• [Excerpts from a dataset]
--- START ---

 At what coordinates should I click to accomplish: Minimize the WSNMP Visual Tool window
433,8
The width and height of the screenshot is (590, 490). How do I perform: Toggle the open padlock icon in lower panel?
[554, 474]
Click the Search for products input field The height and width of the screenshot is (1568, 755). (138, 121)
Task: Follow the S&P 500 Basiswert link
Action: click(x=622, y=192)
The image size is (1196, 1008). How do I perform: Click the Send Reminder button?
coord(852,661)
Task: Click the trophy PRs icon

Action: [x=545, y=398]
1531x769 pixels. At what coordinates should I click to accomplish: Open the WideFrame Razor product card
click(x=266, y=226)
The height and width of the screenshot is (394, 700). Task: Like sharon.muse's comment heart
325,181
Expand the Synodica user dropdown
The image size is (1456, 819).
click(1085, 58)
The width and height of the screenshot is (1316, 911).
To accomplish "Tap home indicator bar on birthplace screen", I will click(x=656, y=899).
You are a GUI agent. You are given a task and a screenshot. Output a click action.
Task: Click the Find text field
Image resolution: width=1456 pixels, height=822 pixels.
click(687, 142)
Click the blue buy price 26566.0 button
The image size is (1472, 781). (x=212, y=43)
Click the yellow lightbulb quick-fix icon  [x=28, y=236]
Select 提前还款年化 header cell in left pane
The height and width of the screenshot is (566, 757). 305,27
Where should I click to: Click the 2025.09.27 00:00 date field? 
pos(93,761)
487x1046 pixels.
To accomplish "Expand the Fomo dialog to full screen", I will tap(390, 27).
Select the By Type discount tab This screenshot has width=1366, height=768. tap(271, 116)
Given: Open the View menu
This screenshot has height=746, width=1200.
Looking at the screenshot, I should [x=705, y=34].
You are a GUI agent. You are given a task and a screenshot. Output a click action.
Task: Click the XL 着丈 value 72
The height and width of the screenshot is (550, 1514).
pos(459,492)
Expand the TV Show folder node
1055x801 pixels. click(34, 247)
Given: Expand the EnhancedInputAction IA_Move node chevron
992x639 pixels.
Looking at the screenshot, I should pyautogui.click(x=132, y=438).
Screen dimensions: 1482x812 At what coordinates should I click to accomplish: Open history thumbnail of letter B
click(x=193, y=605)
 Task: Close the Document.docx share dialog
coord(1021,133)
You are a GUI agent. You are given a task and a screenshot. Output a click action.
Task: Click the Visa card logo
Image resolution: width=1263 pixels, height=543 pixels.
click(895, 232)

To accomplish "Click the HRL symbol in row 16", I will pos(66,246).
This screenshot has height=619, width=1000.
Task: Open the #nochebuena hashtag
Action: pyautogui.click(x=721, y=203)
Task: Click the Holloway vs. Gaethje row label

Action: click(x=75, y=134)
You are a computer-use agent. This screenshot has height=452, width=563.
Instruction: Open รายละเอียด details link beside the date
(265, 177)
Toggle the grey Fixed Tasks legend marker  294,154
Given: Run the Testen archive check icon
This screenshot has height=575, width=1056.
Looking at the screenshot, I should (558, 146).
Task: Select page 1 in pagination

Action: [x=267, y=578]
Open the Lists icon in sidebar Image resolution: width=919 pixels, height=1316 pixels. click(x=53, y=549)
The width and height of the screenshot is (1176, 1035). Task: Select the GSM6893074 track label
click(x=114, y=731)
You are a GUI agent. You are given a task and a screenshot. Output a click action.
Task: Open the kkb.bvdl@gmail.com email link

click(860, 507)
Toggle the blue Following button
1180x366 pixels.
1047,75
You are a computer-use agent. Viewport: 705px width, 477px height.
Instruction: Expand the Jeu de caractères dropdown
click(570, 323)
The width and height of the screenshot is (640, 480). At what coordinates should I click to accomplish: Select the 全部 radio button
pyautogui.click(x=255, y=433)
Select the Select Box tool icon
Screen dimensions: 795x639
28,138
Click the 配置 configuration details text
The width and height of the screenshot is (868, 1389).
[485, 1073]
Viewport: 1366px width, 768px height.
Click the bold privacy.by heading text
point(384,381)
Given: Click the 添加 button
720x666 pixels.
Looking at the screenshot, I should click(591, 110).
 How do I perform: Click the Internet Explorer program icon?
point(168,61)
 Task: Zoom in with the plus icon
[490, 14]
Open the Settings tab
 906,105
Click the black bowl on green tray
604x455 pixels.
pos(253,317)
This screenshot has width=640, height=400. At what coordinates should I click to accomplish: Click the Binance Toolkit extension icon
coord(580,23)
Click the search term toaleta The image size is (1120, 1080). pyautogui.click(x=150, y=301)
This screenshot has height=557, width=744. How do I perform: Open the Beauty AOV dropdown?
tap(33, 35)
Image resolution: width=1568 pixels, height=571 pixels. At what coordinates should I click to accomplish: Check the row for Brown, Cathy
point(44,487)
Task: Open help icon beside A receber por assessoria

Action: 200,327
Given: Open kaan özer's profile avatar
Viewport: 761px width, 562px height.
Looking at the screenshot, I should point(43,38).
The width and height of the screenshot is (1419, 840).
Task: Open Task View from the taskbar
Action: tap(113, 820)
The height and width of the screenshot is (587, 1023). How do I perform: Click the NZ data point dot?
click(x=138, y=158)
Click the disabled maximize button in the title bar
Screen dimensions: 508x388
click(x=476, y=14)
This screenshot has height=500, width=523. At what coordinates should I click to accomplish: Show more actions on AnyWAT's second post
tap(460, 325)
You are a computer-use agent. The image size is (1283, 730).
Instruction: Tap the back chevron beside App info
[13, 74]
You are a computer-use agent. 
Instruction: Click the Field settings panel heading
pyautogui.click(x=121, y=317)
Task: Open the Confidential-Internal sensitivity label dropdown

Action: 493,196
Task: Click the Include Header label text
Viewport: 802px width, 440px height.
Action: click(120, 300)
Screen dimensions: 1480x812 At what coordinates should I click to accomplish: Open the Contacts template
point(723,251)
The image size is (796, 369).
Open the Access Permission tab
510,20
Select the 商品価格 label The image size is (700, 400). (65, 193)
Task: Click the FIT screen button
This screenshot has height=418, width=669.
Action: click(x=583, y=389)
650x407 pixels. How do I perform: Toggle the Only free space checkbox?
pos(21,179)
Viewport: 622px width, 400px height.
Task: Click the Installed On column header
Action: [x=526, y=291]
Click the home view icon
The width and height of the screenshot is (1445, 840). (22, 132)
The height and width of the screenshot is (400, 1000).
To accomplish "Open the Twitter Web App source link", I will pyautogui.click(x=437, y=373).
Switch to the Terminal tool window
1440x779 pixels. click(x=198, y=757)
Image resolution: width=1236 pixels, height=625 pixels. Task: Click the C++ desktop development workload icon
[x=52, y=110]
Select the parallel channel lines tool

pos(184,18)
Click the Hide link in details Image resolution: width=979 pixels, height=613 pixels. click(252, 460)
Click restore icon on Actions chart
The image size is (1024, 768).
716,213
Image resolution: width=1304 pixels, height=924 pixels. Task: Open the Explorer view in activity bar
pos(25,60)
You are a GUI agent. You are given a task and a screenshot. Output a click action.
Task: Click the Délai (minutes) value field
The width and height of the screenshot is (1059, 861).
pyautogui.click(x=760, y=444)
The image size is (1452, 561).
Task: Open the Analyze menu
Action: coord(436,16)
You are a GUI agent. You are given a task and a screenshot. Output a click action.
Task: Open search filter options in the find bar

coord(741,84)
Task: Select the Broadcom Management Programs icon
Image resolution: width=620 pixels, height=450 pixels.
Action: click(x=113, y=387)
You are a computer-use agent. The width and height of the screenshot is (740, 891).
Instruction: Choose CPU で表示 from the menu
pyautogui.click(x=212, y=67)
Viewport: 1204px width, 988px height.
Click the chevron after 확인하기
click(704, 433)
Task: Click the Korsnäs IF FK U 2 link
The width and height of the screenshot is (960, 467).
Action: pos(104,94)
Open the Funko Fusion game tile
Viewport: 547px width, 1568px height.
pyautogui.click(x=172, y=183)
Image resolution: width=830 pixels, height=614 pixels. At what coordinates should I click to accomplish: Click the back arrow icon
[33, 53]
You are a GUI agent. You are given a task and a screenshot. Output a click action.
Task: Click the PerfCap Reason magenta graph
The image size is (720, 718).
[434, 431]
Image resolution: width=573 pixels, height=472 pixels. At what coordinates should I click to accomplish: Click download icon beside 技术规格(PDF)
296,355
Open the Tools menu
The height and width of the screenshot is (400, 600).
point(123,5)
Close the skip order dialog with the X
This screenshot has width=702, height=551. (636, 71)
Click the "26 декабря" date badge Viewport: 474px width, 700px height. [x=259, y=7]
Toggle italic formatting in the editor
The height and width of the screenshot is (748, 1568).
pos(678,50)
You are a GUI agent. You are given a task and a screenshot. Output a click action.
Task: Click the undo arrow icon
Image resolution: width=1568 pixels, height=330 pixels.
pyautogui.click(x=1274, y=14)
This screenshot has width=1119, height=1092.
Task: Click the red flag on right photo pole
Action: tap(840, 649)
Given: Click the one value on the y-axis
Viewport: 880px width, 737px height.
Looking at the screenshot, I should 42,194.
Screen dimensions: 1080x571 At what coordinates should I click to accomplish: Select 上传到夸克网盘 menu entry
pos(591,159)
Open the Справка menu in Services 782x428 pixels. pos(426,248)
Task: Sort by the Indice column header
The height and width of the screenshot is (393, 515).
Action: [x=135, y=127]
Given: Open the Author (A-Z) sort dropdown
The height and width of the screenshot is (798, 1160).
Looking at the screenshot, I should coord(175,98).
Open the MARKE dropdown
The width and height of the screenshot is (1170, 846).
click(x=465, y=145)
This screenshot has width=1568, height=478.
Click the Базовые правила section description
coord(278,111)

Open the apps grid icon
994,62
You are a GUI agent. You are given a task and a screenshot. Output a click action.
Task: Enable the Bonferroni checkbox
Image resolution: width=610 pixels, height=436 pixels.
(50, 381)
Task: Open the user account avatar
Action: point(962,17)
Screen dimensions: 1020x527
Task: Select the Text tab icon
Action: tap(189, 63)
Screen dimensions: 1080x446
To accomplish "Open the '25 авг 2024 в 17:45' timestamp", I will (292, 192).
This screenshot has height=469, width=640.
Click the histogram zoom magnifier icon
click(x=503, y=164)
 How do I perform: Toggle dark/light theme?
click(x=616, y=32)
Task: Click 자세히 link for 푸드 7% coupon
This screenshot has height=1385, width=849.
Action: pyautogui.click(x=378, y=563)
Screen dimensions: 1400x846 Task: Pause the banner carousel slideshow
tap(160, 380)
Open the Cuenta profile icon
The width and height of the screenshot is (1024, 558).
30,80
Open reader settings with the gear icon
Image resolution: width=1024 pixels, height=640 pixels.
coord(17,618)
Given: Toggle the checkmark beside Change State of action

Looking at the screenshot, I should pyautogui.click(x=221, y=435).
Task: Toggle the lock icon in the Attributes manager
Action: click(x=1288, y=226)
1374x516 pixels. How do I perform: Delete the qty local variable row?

--- END ---

• [TASK OBJECTIVE]
One number is the full answer: how many lines of the records include the string "computer".

• [ANSWER BOX]
5